Reagents and media
All the reagents and media used in our experiments were purchased from Life Technologies or Stem Cell, Inc., unless otherwise indicated. MEFs were purchased from the Institute of Biochemistry and Cell Biology Shanghai Institutes for Biological Sciences Chinese Academy of Sciences.
Cell culture
Human haESCs were a kind gift from Dr. Jinsong Li of the State Key Laboratory of Cell Biology, Shanghai Key Laboratory of Molecular Andrology, Center for Excellence in Molecular Cell Science, Shanghai Institute of Biochemistry and Cell Biology, Chinese Academy of Sciences, University of Chinese Academy of Sciences.

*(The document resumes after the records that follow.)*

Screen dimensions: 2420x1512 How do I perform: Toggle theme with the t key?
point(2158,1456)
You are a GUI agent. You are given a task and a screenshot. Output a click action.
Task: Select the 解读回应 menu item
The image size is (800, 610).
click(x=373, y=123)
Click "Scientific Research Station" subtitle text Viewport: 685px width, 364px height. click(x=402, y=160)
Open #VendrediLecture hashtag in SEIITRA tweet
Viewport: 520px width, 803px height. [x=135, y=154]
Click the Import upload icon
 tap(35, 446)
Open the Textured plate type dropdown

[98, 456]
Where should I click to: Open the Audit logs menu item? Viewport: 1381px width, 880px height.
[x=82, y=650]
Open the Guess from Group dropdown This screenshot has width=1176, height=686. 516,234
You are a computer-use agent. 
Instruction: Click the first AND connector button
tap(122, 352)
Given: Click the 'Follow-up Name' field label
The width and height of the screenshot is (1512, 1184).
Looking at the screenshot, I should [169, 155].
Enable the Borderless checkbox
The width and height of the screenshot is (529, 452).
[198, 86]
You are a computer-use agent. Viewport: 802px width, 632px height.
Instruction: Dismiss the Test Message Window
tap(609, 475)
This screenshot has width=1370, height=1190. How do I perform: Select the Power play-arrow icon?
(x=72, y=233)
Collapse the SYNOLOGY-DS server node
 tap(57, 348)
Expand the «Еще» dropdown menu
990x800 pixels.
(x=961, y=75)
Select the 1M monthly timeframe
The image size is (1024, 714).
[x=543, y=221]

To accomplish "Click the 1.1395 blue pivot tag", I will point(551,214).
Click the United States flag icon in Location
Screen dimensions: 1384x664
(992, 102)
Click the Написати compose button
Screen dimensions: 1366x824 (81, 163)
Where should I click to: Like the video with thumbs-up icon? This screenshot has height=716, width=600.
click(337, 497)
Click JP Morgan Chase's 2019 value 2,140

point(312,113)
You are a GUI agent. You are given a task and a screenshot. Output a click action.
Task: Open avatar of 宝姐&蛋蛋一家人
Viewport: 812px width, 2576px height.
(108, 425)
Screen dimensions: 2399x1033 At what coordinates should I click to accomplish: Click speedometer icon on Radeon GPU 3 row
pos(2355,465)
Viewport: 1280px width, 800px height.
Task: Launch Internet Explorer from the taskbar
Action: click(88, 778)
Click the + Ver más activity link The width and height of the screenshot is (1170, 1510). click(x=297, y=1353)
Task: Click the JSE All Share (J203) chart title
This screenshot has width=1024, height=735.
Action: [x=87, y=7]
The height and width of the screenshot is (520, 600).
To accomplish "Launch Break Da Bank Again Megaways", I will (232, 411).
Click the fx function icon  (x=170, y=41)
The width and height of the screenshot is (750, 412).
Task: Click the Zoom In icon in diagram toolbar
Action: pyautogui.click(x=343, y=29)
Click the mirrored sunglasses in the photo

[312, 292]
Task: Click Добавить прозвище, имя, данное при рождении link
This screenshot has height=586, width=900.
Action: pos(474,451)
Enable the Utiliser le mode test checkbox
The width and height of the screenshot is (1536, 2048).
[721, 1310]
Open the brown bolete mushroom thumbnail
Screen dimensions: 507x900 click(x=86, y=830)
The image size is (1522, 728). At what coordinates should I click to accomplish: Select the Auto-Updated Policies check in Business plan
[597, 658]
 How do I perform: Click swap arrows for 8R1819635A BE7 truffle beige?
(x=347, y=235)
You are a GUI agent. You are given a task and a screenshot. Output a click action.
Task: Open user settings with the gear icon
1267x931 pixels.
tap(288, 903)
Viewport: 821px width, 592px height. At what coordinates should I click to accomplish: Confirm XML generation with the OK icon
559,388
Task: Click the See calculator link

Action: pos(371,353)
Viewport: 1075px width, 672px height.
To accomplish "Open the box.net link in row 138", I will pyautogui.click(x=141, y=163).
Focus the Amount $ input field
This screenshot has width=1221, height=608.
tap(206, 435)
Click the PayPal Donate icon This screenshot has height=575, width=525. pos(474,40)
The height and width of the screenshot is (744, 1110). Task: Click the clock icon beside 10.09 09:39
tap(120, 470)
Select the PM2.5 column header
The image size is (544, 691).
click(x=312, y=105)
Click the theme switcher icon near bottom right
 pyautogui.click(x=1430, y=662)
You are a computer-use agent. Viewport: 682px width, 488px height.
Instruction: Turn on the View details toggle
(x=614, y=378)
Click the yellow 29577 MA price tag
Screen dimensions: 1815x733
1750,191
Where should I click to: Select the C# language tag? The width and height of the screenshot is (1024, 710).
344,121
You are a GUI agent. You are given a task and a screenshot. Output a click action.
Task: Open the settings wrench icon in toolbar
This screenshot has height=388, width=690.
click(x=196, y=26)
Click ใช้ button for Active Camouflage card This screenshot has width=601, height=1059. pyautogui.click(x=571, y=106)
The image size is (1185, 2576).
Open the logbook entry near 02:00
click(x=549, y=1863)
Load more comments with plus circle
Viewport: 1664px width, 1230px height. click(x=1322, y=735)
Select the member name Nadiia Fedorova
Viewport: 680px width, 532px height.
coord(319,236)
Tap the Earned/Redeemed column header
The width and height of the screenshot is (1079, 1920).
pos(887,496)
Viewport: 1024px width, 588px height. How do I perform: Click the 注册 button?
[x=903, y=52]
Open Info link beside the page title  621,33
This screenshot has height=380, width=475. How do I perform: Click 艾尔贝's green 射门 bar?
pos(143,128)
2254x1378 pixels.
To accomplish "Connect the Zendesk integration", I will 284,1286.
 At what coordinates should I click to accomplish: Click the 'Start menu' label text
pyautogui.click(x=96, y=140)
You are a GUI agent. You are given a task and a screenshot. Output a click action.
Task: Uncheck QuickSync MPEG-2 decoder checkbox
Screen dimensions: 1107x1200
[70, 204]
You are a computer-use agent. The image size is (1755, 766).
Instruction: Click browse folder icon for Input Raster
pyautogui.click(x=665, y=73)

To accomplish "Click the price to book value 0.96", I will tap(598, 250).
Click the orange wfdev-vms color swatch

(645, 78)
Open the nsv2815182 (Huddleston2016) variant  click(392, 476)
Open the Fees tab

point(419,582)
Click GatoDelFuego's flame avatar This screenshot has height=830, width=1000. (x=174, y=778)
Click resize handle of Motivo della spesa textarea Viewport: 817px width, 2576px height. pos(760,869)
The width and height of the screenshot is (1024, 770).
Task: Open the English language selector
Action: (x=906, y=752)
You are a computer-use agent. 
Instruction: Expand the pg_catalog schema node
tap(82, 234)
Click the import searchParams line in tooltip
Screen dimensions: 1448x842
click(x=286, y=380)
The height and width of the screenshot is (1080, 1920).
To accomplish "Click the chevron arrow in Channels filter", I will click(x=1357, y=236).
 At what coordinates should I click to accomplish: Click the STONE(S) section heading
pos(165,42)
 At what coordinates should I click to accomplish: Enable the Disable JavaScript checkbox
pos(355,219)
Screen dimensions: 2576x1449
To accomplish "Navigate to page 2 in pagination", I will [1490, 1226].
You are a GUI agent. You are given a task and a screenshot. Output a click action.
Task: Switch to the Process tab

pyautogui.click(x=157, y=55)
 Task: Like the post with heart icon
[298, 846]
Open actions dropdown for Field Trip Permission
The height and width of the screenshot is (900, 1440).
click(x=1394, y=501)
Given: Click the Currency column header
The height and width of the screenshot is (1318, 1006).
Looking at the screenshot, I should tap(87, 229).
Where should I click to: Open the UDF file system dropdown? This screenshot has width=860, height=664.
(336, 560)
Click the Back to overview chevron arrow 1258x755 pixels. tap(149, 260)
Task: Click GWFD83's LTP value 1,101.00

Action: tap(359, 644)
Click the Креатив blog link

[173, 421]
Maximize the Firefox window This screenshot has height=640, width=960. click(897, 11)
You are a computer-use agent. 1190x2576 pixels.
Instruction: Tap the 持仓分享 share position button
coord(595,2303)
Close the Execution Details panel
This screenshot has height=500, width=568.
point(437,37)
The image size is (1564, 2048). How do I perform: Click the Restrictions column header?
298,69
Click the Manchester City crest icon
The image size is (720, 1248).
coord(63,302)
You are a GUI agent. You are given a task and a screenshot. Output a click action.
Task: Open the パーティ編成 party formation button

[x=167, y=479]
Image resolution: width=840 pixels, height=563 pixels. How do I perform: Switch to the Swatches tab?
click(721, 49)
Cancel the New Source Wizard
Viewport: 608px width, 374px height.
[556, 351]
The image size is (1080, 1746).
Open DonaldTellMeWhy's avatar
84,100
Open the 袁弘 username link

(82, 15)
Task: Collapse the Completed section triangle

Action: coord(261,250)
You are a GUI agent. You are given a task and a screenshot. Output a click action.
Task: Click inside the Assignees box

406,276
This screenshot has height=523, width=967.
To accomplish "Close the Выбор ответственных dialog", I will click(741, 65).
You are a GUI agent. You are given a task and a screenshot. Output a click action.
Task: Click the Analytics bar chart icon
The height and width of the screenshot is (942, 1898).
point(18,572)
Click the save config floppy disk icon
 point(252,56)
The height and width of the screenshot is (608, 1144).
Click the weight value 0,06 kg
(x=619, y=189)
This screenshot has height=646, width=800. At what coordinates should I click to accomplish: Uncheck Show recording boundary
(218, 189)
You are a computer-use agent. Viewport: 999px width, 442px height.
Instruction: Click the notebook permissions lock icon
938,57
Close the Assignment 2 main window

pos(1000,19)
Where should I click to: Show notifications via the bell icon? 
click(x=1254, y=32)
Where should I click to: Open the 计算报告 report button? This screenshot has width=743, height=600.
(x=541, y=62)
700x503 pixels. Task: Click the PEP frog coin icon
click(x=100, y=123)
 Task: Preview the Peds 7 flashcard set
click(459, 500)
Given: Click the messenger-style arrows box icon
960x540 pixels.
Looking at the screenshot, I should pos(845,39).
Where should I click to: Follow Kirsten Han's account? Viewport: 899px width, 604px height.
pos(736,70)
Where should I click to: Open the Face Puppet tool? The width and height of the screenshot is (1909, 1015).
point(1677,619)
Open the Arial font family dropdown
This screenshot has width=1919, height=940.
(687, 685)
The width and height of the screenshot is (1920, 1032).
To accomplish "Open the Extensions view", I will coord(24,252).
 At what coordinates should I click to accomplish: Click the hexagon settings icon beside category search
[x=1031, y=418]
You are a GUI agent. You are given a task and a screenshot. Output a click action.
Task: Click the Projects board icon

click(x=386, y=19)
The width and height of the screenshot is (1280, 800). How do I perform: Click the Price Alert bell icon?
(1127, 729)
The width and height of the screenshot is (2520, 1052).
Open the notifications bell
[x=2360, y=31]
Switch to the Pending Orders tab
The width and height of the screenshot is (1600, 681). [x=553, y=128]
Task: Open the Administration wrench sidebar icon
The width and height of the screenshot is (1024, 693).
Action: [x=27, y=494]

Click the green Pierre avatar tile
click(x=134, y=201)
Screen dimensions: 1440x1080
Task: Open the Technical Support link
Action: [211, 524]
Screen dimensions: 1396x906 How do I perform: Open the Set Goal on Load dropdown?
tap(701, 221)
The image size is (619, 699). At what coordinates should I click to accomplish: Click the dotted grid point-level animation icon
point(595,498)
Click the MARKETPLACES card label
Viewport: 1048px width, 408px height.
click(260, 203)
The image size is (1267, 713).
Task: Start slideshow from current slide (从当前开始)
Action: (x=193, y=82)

The haESCs were cultured as previously reported [15, 25, 34]. MEFs were treated with 10 µg/mL mitomycin C for 3 hours to generate a feeder layer and cultured in 10% FBS (BI) plus 1% penicillin‒streptomycin DMEM. The ES medium before optimization contained DMEM/F12 + 20% KNOR + 0.1 mM NEAA, 100 U/ml penicillin-0.1 mg/ml streptomycin, 0.1 mM 2-mercaptoethanol, 2 mM L-glutamine, and 10 ng/ml bFGF. Human EPS cells were cultured in N2B27-LCDM medium under 20% O2 and 5% CO2 at 37°C. Then, 50 ml of N2B27 medium was prepared and included the following: 24 mL of DMEM/F12 (Gibco), 24 mL of Neurobasal (Gibco), 0.25 mL of N2 supplement (Gibco), 0.5 mL of B27 supplement (Gibco), 1% GlutaMAX (Sigma‒Aldrich), 1% NEAA (Gibco), 0.1 mM β-mercaptoethanol (Sigma‒Aldrich), penicillin‒streptomycin (Gibco), and 5% knockout serum replacement (KSR, Gibco). The optimized medium was N2B27 medium supplemented with numerous small molecules and cytokines, as follows: recombinant human LIF (10 ng/ml; Peprotech), CHIR99021 (1 µM; Gene Operation), (S)-(+)-dimethindene maleate (2 mM; Tocris) and minocycline hydrochloride (2 mM; Santa Cruz). IWR-endo-1 (1 mM; Selleckchem) and Y-27632 (2 mM; Peprotech) were included in some cases. ES cells were passaged routinely using 1 mg/mL type IV collagenase (Sigma) (traditional culture ESCs) and 0.05 trypsin (optimized culture ESCs) every 3–4 days. The haNSCs were passaged every 4 days with 0.05% trypsin. The haNSC medium contained D/F12 + 1% N2 supplement + 20 ng/mL basic fibroblast growth factor (bFGF, Peprotech) + 20 ng/ml epidermal growth factor (EGF, Peprotech). All cells were cultured in a 5% CO2 incubator at 37°C.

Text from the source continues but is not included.